Task objective - Your answer should be one number: the count of lines in the data below that include "computer".

Data provided -
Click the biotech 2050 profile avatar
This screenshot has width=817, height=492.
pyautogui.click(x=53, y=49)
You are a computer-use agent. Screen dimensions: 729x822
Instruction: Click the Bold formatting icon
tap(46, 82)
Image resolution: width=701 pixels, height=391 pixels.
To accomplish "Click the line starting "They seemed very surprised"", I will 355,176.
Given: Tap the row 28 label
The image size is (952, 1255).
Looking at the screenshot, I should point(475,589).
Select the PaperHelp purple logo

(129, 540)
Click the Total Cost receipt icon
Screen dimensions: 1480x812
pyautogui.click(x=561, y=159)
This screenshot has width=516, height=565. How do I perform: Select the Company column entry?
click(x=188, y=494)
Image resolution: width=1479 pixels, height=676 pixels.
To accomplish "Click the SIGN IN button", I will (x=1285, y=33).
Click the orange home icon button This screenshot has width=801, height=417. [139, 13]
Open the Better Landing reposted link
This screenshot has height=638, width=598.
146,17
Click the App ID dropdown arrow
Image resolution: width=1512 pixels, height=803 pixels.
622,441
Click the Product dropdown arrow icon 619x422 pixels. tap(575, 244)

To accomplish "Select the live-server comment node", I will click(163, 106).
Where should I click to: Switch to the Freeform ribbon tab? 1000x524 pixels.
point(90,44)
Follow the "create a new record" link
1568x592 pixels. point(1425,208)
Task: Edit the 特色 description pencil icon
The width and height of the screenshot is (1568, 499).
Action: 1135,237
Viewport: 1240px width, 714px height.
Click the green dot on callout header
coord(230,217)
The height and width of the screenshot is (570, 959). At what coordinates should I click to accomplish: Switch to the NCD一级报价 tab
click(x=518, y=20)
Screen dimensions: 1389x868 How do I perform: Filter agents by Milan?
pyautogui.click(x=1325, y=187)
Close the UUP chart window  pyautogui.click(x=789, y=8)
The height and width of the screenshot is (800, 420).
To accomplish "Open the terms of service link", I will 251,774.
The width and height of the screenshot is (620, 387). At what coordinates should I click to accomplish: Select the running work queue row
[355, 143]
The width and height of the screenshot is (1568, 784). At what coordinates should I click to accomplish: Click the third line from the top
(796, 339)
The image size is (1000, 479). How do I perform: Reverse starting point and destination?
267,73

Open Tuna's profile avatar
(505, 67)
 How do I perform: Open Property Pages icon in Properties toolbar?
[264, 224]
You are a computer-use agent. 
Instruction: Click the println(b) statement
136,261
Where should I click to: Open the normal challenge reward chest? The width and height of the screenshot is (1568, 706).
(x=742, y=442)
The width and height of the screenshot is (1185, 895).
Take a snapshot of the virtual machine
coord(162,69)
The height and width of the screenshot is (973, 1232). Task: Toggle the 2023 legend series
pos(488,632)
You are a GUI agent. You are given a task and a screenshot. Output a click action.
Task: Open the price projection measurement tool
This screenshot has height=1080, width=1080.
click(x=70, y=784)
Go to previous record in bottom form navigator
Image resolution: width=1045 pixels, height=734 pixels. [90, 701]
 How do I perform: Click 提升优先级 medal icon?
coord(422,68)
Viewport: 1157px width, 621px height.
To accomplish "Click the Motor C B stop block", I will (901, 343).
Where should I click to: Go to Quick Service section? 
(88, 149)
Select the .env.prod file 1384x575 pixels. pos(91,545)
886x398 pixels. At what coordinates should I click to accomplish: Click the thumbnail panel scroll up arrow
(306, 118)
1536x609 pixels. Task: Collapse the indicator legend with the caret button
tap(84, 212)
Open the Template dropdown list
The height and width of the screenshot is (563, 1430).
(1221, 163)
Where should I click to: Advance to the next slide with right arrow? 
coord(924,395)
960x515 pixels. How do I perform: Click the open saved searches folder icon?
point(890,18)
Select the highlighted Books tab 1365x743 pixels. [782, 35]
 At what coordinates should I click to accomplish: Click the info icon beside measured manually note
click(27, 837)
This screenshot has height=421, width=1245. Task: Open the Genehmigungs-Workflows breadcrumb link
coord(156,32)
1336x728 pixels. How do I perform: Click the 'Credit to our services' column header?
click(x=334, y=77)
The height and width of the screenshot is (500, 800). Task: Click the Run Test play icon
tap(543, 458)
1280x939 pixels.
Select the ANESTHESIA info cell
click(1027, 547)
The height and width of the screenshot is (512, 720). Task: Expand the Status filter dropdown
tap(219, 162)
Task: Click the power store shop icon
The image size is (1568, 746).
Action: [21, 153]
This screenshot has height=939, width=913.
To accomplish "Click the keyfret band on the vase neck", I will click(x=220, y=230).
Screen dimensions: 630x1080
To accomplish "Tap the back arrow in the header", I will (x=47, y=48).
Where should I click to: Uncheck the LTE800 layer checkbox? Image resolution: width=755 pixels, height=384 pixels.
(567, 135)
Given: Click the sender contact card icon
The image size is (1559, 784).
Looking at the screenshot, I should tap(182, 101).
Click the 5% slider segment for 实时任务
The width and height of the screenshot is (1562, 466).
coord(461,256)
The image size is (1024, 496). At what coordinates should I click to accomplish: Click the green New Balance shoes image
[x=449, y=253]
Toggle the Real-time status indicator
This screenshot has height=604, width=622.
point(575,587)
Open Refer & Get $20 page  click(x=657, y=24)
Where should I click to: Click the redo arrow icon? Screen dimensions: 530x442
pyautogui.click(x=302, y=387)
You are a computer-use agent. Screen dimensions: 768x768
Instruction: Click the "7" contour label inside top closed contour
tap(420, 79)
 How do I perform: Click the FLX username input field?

Response - 3